Kapan waktu berdirinya kerajaan Makassar (Gowa), sampai sekarang belum diketahui dengan pasti, lontara-lontara di Gowa yang menerangkan tentang

waktu permulaan berdirinya kerajaan itu hanya disebut dengan sangat ringkas. Didalamnya hanya dikatakan sebelum Gowa diperintah oleh seorang raja putri yang disebut “Tumanurung”, maka negeri ini pernah diperintah oleh Batara Guru, Tatali (saudara dari Batara Guru), Ratu Sapu atau Marancai, dan Karaeng Katangka. Darimana asal keempat raja itu dan bagaimana hal ihwal pemerintahannya, tidak diketahui dengan pasti. Keempat raja itu seperti yang banyak diterangkan dalam lontara-lontara orang Makassar adalah mengenai adanya beberapa buah negeri, lazim disebut sembilan buah banyaknya yang menjadi inti permulaan terjadinya kerajaan Makassar (Gowa-Tallo). Negeri-negeri itu yang dikenal adalah Tombolo, Lakiung, Parang-Parang, Data’, Agang Je’ne, Bisei Dan Kalling. Masing-masing negeri itu diperintah oleh Kepala Kaum, atau semacam pimpinan keluarga. Kesembilan pemimpin keluarga itu masih memilih salah satu diantara mereka sebagai pemimpin atau hakim di sebut Pancalia-ya.

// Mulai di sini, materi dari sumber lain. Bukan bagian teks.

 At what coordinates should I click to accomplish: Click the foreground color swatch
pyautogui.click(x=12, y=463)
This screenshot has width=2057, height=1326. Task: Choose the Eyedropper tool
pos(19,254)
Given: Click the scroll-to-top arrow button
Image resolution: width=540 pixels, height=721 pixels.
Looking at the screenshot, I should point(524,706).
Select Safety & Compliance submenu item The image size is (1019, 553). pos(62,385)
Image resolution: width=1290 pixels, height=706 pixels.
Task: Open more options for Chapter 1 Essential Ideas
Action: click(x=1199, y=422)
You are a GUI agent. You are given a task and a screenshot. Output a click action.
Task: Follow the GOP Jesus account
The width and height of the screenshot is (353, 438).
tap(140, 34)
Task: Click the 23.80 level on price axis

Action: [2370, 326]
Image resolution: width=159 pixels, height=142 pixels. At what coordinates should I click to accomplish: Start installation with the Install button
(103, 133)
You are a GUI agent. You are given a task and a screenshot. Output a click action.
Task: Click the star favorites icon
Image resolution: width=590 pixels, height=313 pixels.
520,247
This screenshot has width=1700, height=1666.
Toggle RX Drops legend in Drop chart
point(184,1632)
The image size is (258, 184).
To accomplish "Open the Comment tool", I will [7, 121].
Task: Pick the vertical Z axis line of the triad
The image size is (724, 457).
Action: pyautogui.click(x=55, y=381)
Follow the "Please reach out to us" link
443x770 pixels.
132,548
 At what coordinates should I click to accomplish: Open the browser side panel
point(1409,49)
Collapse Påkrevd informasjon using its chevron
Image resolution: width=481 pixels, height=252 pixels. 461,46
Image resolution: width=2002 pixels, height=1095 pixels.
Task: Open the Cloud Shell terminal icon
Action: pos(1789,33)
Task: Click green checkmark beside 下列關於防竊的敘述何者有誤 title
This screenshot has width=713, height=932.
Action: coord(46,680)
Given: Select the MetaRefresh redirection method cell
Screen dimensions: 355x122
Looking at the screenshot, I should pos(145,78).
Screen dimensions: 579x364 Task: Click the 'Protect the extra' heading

Kejadian itu menurut perkiraan umum, berlangsung pada permulaan awal abad XIV. Berita-berita tentang tumbuhnya kerajaan Gowa keluar daerah Sulsel, barulah dicatat oleh sejarah pada zaman raja Gowa yang ke IX yakni permulaan abad XVI. Pada waktu kekuasaan raja Gowa Daeng Matanre Karaeng Manuntungi Tumapa’risi Kalonna inilah, kota Makassar diletakkan dasar-dasar keberadaannya (Humas Pemkot Makassar, 2007: 3).

Bandar Tallo itu awalnya berada di bawah Kerajaan Siang di sekitar Pangkajene, akan tetapi pada pertengahan abad XVI, Tallo bersatu dengan sebuah kerajaan kecil lainnya yang bernama Gowa, dan mulai melepaskan diri dari kerajaan Siang, yang bahkan menyerang dan menaklukkan kerajaan-kerajaan sekitarnya. Akibat semakin intensifnya kegiatan pertanian di hulu Sungai Tallo, mengakibatkan pendangkalan Sungai Tallo, sehingga bandarnya dipindahkan ke muara Sungai Jeneberang. Disinilah terjadi pembangunan kekuasaan kawasan istana oleh para ningrat Gowa-Tallo yang kemudian membangun pertahanan Benteng Somba Opu, yang untuk selanjutnya seratus tahun kemudian menjadi wilayah inti kota makassar.